La Sevilla renacentista dio forma a la casa
La casa pertenece al momento del siglo XVI en que Sevilla era la principal ciudad española del comercio atlántico y las familias mercantiles ambiciosas estaban transformando la arquitectura doméstica. Casas como esta ya formaban parte de una modernización visible en 1547. Por eso el palacio se siente refinado, urbano y ligado al auge mercantil de la ciudad, no a una austeridad medieval.
La reforma de 1577 aún define lo que ves
Casa de Salinas adquirió sus proporciones actuales y la mayoría de sus elementos arquitectónicos definitorios a partir de 1577, cuando el linaje Jaén Roelas la convirtió en su residencia. El patio de doble galería, las columnas de mármol y los detalles renacentistas platerescos no son accidentes decorativos; siguen formando la identidad central de la casa.
No te pierdas las capas posteriores
La casa no quedó congelada en un solo siglo. A finales del siglo XIX, Eduardo Ybarra añadió azulejos de Mensaque, vidrieras de Pickman y el mosaico romano de Baco procedente de Itálica, fechado en el siglo II d.
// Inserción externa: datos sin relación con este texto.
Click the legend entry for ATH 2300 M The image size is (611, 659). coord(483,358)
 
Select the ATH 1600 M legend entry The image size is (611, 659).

C.. Estas capas hacen que la visita se sienta construida por etapas y vivida, no plana como una sala de museo.
Por qué la casa aún se siente personal
Cuando Manuel de Salinas Malagamba adquirió la propiedad en 1930, la familia empezó a restaurar elementos originales sin renunciar a las mejores intervenciones posteriores. Eso se nota en la visita, porque Casa de Salinas todavía se lee como una casa privada abierta a visitantes, no como un gran monumento vaciado de vida cotidiana. Para quienes vuelven a Sevilla, ese ambiente más tranquilo suele ser precisamente el motivo.